Material for the task: Begin

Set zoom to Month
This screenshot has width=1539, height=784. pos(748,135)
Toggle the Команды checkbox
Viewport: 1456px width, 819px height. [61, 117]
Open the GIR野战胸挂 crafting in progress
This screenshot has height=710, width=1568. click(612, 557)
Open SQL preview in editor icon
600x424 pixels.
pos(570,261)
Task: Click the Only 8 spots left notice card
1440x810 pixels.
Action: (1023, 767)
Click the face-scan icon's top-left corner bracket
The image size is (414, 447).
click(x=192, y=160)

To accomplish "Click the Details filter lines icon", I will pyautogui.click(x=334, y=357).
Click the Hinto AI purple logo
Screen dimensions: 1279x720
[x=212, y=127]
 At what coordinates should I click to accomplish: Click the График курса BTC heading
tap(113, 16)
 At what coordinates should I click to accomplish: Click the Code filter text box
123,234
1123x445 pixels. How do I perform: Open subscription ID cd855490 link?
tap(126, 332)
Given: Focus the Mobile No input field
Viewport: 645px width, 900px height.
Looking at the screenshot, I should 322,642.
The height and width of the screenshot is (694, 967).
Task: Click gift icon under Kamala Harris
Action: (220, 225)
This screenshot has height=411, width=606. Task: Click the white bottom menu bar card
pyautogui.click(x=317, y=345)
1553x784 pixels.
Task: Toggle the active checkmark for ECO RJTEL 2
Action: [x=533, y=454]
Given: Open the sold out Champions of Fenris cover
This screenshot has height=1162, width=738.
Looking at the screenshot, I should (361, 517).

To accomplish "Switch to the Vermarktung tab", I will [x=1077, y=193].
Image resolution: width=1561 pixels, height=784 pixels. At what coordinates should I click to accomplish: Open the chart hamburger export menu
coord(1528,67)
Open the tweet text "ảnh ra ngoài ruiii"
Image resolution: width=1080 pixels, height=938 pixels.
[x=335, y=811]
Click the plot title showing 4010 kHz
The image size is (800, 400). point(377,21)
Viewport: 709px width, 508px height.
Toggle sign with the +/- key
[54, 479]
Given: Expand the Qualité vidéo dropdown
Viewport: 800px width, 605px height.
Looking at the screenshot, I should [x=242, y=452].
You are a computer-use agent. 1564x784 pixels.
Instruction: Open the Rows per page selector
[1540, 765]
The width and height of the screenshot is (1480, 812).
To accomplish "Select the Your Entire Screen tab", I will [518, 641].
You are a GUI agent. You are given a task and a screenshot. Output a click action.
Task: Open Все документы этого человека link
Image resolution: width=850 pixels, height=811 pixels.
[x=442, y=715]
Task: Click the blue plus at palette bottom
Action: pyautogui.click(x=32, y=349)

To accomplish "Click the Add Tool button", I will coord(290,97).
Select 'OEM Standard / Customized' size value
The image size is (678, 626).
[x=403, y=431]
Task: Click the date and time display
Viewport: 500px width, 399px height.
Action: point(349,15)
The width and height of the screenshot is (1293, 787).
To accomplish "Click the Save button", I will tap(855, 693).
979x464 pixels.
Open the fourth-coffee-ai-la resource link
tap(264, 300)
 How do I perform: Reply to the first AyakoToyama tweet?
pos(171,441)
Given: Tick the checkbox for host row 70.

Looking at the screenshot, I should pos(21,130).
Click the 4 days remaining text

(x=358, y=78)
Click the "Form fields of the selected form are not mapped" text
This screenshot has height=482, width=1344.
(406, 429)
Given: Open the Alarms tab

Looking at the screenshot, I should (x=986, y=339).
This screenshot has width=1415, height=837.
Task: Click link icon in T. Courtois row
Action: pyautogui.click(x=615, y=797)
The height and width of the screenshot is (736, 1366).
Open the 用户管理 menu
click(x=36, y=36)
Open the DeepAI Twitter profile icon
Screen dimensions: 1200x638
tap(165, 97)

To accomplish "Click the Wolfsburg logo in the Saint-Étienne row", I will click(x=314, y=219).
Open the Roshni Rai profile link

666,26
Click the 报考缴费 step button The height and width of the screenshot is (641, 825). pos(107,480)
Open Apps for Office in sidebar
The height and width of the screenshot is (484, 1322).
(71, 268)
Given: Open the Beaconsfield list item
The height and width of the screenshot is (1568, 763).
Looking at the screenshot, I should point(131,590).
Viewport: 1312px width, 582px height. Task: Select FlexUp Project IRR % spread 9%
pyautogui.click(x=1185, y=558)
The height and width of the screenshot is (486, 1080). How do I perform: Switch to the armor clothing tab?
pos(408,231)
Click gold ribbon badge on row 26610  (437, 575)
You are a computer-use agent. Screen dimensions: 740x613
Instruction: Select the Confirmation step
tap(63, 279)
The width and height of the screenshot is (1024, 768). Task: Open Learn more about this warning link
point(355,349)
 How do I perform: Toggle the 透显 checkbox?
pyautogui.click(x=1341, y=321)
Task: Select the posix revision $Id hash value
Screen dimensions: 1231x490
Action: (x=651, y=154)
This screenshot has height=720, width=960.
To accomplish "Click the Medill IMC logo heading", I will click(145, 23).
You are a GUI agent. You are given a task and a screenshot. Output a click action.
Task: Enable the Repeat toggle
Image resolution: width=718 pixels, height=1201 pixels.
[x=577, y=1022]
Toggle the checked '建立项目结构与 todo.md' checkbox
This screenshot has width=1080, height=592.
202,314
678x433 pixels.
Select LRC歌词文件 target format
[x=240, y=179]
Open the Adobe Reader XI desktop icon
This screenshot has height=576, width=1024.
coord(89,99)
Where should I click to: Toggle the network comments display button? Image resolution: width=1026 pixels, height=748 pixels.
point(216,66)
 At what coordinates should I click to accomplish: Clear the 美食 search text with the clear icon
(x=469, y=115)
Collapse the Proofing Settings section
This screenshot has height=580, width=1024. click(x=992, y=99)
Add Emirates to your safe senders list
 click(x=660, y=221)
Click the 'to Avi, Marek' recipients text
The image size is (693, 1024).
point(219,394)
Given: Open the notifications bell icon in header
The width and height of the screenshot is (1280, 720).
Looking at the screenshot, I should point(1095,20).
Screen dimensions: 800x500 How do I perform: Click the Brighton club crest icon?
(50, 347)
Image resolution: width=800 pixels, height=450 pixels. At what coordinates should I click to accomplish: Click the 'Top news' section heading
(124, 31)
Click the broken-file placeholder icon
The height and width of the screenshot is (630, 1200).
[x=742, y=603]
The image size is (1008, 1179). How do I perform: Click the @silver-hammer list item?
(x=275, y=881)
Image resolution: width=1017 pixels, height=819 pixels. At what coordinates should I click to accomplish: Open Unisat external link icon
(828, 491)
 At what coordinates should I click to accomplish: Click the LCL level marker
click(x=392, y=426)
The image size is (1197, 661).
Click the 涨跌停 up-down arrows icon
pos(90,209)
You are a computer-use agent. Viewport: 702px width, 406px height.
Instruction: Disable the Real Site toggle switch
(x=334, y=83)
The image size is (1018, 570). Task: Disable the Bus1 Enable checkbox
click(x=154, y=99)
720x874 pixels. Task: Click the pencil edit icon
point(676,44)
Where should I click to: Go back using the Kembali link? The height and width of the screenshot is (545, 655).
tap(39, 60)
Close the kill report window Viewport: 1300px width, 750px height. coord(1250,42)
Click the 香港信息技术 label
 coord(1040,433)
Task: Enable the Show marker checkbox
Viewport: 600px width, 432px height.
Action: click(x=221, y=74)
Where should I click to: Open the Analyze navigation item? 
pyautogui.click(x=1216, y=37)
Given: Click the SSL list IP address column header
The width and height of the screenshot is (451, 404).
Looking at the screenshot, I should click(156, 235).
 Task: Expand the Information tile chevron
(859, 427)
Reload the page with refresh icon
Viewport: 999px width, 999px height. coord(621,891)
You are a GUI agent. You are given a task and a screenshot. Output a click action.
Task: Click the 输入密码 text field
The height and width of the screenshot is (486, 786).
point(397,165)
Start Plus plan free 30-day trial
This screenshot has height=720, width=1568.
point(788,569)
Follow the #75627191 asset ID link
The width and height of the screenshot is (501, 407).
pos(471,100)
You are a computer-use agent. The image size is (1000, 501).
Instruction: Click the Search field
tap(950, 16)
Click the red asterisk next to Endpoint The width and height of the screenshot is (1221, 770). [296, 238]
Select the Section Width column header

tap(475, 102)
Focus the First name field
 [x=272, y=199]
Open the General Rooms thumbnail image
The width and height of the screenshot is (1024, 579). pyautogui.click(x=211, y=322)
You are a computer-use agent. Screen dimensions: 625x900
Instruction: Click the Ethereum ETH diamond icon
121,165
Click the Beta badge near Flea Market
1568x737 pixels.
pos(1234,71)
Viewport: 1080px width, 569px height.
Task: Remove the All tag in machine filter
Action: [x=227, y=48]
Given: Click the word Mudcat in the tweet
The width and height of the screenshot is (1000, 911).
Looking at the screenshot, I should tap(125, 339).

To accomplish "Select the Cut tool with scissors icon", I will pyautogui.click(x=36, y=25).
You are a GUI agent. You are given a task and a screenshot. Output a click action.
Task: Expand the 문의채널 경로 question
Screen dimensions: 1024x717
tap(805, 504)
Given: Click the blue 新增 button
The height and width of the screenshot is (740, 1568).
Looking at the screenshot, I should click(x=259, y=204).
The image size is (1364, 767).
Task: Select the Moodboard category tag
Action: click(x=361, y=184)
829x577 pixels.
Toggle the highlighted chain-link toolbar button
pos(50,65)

Material for the task: End

What to work on - A single number is the whole answer: the number of lines in the entries that include "logo".

Response - 3